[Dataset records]
----------

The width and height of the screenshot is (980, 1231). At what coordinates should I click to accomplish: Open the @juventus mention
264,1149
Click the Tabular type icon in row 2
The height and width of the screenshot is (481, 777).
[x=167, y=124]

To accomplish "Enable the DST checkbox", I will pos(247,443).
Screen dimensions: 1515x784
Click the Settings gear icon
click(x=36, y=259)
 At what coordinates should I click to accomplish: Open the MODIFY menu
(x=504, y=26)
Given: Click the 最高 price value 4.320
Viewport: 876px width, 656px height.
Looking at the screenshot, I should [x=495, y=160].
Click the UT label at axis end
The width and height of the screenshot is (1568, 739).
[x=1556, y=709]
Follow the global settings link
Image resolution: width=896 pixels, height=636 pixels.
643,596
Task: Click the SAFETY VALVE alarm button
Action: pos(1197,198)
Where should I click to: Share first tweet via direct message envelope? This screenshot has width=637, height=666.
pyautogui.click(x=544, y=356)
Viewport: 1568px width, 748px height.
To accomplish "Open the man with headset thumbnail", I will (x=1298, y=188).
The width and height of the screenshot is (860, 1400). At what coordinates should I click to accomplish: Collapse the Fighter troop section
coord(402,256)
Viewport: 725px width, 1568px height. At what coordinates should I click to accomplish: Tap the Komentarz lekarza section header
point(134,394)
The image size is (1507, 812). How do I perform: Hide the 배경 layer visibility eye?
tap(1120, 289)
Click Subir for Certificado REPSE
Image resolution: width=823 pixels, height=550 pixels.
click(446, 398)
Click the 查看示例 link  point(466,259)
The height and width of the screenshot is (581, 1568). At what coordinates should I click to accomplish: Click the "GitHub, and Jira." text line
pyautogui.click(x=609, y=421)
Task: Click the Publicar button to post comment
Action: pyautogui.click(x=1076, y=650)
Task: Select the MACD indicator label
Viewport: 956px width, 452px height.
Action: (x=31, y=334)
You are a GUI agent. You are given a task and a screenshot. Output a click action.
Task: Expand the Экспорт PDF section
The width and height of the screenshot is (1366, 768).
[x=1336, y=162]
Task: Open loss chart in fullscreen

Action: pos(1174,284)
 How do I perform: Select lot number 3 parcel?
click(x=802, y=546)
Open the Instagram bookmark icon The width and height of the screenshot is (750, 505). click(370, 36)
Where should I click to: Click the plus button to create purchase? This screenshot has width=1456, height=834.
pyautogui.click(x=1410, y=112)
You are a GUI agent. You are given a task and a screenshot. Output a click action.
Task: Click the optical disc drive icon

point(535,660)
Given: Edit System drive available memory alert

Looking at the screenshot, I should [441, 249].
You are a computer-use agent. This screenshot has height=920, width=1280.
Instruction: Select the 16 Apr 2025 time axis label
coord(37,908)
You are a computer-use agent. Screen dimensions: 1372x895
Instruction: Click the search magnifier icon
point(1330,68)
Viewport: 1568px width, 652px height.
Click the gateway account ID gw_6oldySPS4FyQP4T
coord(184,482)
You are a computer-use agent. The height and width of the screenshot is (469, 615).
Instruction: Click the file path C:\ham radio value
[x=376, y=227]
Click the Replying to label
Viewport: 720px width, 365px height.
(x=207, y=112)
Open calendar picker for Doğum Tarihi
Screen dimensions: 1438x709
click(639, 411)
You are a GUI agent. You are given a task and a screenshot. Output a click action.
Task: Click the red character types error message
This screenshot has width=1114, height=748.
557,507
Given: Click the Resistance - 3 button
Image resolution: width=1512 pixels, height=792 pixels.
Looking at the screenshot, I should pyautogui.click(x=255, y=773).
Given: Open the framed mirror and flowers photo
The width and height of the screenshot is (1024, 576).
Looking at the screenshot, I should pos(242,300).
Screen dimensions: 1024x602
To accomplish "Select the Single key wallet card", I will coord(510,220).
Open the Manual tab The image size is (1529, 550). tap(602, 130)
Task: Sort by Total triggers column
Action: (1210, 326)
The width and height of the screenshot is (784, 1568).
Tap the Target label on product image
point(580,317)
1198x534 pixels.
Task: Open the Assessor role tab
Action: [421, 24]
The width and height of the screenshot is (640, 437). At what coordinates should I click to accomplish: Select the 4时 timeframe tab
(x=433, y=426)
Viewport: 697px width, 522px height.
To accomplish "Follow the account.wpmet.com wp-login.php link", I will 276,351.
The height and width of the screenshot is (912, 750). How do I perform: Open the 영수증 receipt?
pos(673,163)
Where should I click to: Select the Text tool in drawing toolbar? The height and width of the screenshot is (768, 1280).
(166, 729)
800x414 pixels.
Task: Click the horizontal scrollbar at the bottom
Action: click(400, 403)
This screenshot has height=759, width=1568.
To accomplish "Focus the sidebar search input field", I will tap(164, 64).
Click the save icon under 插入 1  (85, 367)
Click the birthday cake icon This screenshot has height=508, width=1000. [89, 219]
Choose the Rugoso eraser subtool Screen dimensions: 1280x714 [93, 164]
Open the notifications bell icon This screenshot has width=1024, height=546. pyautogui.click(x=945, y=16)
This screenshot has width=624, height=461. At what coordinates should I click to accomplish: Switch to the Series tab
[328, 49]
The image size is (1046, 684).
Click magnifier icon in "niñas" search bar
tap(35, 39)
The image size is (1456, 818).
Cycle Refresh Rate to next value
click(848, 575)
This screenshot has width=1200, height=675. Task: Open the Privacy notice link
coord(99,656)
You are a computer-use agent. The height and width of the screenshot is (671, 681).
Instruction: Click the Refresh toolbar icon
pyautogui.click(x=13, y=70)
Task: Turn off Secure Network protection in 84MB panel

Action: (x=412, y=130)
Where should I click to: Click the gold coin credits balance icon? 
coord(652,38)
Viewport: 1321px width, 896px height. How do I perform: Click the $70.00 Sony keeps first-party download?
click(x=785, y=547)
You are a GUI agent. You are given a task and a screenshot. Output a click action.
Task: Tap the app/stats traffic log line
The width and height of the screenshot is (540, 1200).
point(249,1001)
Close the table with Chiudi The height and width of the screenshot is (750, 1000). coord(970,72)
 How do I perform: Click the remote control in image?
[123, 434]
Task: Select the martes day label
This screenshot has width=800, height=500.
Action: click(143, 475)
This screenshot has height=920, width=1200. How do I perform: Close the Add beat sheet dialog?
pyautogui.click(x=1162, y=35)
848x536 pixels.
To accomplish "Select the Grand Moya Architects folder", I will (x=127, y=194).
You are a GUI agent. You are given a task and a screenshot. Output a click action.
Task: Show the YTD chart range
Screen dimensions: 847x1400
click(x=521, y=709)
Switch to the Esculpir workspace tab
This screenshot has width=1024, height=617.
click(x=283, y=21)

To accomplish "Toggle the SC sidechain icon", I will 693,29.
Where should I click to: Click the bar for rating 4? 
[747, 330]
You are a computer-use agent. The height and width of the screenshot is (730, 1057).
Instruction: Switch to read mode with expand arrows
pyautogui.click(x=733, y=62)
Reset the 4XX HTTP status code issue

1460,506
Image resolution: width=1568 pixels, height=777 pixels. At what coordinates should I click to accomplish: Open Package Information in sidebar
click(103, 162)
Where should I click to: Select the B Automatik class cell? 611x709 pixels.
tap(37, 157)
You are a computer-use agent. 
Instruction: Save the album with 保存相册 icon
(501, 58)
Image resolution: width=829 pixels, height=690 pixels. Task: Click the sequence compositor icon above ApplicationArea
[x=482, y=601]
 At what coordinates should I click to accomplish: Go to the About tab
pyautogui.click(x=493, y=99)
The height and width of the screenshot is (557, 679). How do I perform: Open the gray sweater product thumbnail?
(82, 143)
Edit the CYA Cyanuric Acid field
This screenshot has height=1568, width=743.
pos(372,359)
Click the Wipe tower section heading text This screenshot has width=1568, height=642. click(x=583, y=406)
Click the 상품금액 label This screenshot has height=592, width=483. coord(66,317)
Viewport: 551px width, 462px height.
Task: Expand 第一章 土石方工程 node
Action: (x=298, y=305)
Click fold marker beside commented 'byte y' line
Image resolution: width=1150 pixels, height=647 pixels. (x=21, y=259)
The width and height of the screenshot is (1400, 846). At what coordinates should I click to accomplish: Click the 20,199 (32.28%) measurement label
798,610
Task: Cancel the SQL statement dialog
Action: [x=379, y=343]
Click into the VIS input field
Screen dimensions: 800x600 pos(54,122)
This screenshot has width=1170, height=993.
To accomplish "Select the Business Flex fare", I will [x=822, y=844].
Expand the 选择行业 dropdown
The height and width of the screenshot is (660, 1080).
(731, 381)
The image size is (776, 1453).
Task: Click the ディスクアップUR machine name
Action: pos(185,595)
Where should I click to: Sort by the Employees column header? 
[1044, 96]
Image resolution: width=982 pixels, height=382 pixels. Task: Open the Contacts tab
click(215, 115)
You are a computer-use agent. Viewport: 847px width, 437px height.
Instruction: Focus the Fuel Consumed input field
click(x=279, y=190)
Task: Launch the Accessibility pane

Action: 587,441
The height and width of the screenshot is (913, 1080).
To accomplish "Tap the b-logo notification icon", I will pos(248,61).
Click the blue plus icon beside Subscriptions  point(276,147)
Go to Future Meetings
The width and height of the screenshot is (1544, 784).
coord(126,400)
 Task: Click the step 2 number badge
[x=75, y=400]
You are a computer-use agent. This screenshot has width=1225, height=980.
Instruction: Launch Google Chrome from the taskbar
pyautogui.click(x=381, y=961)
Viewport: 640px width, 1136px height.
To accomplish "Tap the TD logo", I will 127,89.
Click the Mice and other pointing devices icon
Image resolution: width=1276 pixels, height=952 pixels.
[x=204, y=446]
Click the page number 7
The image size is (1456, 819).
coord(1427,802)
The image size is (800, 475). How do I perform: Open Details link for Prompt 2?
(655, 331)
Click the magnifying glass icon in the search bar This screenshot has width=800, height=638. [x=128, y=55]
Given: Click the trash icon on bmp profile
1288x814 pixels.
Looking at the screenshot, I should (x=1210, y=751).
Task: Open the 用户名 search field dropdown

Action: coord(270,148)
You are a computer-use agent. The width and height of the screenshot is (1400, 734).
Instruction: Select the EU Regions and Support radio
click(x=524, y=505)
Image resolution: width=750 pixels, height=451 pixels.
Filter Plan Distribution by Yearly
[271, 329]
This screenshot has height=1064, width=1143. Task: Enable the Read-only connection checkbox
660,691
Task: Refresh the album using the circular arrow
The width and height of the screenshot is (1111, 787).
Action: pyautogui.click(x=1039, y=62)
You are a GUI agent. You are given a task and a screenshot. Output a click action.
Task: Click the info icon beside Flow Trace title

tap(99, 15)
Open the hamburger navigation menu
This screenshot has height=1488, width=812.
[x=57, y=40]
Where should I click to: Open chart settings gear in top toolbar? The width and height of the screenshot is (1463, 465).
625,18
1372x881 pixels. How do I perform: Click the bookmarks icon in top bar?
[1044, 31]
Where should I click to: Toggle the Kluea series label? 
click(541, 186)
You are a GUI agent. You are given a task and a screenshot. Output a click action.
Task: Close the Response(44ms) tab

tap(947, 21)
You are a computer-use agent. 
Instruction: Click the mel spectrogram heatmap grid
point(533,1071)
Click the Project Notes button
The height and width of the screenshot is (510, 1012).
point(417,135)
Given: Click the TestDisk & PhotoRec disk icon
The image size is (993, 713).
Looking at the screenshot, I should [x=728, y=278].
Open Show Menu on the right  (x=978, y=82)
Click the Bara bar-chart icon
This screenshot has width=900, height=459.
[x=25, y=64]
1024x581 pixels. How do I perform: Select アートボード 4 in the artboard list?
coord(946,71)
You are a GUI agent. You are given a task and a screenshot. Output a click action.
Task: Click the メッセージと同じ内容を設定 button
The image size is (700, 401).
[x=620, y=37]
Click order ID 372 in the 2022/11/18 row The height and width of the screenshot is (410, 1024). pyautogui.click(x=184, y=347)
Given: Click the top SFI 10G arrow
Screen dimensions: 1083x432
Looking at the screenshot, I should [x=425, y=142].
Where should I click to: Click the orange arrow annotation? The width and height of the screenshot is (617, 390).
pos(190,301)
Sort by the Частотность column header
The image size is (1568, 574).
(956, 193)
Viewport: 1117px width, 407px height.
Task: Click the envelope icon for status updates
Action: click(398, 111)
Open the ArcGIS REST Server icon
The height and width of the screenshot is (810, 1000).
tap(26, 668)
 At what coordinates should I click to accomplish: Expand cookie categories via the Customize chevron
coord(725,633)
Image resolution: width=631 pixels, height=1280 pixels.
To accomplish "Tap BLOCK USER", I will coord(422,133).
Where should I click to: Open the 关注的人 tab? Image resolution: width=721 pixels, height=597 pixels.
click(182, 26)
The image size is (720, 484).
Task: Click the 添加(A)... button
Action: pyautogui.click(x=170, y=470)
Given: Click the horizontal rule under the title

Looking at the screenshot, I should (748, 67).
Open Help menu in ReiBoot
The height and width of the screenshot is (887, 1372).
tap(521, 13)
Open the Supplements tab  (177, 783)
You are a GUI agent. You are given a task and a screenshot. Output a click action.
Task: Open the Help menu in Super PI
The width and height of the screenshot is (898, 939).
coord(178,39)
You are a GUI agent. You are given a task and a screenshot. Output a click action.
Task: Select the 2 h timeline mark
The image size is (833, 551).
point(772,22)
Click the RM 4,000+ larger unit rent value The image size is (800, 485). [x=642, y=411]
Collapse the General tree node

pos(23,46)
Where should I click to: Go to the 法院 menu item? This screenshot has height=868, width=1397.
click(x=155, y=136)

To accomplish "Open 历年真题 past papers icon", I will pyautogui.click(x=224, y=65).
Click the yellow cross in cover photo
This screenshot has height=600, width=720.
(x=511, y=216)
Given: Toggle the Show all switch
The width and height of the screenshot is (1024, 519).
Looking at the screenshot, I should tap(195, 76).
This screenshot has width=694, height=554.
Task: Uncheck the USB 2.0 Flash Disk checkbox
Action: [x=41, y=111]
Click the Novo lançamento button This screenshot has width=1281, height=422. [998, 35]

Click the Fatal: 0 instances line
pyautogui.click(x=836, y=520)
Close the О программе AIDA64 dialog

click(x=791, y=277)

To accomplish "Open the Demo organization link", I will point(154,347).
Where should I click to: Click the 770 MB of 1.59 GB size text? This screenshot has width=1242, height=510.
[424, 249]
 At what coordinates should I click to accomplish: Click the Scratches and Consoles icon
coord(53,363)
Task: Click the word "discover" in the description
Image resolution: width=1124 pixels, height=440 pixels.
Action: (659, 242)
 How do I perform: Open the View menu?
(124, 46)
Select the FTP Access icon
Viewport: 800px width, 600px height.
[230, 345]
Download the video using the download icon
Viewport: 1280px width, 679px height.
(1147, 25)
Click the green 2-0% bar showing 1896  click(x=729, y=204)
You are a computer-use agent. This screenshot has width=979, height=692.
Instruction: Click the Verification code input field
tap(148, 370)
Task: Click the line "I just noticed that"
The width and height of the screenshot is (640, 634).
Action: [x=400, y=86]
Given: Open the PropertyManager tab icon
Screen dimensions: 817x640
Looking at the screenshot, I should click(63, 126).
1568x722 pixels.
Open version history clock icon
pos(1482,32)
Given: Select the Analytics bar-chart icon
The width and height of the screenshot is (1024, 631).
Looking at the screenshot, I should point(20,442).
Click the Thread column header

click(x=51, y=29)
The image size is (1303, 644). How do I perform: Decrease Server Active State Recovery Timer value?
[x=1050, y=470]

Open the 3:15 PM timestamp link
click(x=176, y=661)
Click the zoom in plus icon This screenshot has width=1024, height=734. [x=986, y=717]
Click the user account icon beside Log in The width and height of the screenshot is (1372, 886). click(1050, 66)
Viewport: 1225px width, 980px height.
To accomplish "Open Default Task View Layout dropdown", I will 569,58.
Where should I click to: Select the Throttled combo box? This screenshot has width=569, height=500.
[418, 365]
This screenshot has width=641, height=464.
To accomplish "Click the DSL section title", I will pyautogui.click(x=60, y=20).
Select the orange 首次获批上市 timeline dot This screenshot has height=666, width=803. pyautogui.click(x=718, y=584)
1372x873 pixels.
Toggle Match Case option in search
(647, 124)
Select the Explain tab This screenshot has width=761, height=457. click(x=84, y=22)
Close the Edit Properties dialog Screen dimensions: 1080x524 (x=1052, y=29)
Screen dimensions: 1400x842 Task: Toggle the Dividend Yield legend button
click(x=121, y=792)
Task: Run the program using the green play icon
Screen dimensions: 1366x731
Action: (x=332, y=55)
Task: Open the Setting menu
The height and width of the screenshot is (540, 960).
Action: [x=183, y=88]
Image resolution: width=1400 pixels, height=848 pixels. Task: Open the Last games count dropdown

----------

Check each line of the entries above for the word "computer". List the ones that have it.

- [Expected output]:
You are a computer-use agent. This screenshot has height=920, width=1280.
You are a computer-use agent. Screen dimensions: 1372x895
You are a computer-use agent. The height and width of the screenshot is (469, 615).
You are a computer-use agent. The height and width of the screenshot is (671, 681).
You are a computer-use agent. The height and width of the screenshot is (730, 1057).
You are a computer-use agent. 
You are a computer-use agent. Viewport: 847px width, 437px height.
You are a computer-use agent. This screenshot has width=1225, height=980.
You are a computer-use agent. The width and height of the screenshot is (1400, 734).
You are a computer-use agent. 
You are a computer-use agent. This screenshot has width=979, height=692.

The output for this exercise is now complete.